Cameron Walker (born November 10, 1992) is a professional Canadian football defensive lineman who is currently a free agent. He was most recently a member of the BC Lions of the Canadian Football League (CFL). He played CIS football for the Guelph Gryphons. Walker has also been a member of the Toronto Argonauts, Hamilton Tiger-Cats, and Ottawa Redblacks.

Early life

Cameron Walker was born in London, Ontario and played college football at the University of Guelph where he registered 108 total tackles, 12 sacks and three forced fumbles in 31 games.

Professional career

Toronto Argonauts 
Walker was drafted by the Toronto Argonauts in the third round, 21st overall, in the 2015 CFL Draft and signed with the team on May 26, 2015. He played in his first professional game on August 14, 2015 against the Winnipeg Blue Bombers. He played in 35 games during his first stint with the Argonauts and was a member of the 105th Grey Cup championship team.

Ottawa Redblacks 
On February 15, 2018, Walker signed with the Ottawa Redblacks. He was released by the Redblacks prior to the season on May 19, 2018.

Toronto Argonauts (II) 
Walker re-signed with the Toronto Argonauts on May 29, 2018. He played in all 18 regular season games and recorded his first career sack on October 20, 2018 against the Montreal Alouettes. He re-signed with the Argonauts during the following off-season on February 12, 2019, but was part of the final training camp cuts on June 8, 2019.

Hamilton Tiger-Cats 
Two days after being released by Toronto, on June 10, 2019, Walker signed as a free agent with the Hamilton Tiger-Cats. He played in eight games in 2019 before being released on August 20, 2019.

To be done:
1. List every professional team the Cameron Walker biography says he has been a member of.
2. Answer these from the Cameron Walker biography:
(a) Where was Walker born?
(b) In what round and at what overall position was he drafted in the 2015 CFL Draft?
(c) On what date did the Hamilton Tiger-Cats release him?
The lines after the Cameron Walker biography have no connection to it.

Information supplied:
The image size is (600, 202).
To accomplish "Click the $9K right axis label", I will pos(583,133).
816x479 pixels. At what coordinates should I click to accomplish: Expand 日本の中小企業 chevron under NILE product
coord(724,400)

The solutions:
1. BC Lions, Toronto Argonauts, Hamilton Tiger-Cats, Ottawa Redblacks

2.
(a) London, Ontario
(b) Third round, 21st overall
(c) August 20, 2019